> _Texto fuente_:
_ _ _

De poco sirve negar el derecho a la autodeterminación. Existe y no
es aplicable sólo a las situaciones coloniales, sino que tiene validez
general y universal. Sin remontarnos al siglo XIX o a la Liga de las Naciones,
la Carta de Naciones Unidas de 1945 recoge el principio de la "libre
determinación de los pueblos" en sus artículos 1 y 55,
no ligados a los procesos de descolonización (en el capítulo
correspondiente a esta última no aparece el concepto), sino a la igualdad
de derechos de los pueblos, a las relaciones pacíficas entre Estados
y a la promoción de los derechos humanos. Son innumerables las resoluciones
o declaraciones de la ONU que lo contemplan. También el Acta Final de
Helsinki de 1975 y textos posteriores.

Pero una cosa es el derecho y otra su ejercicio. La ley internacional no anima
ni autoriza a ejercer la autodeterminación ni se habla del derecho a
la secesión, aunque tampoco prohíbe esta última. Si el
principio de la autodeterminación se tradujera por secesión,
chocaría, para empezar, con otro de igual peso: el derecho a la integridad
territorial de los Estados. Tampoco queda claro qué constituye un "pueblo"(el
sujeto de ese derecho) ni cómo y en qué condiciones éste
se puede ejercer, especialmente en sistemas democráticos no sometidos
a opresión. La Asamblea General de la ONU adoptó en 1992 una
Declaración sobre los Derechos de las personas pertenecientes a minorías étnicas,
lingüísticas o religiosas, que no menciona la libre determinación.
Tampoco aparece reflejada en la Carta Europea sobre los Derechos de las Minorías
del Consejo de Europa.

_ _ _

> _Datos en bruto_:
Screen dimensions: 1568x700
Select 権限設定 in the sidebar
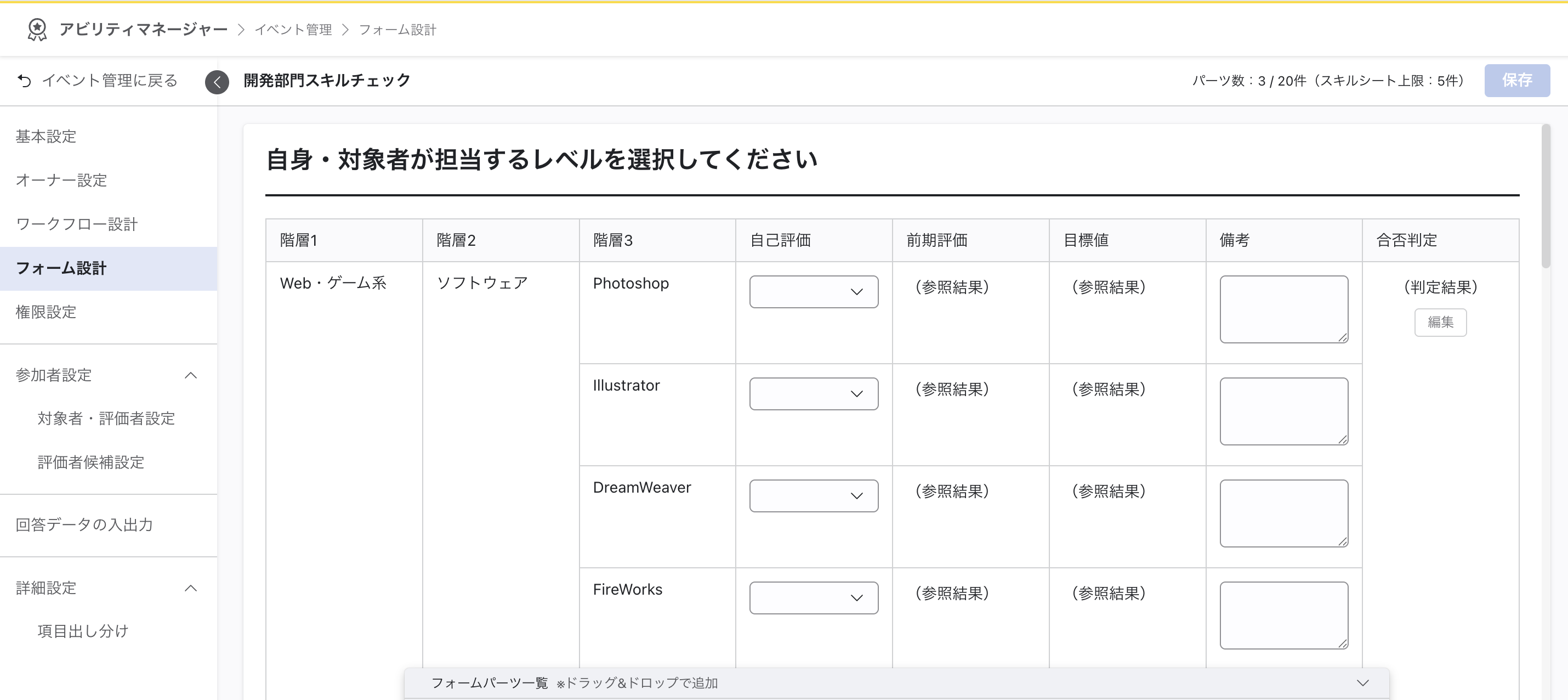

_ _ _

Según el texto sobre la autodeterminación, ¿en qué artículos de la Carta de Naciones Unidas de 1945 se recoge el principio de la "libre determinación de los pueblos"? El listado proviene de una fuente distinta.

En los artículos 1 y 55.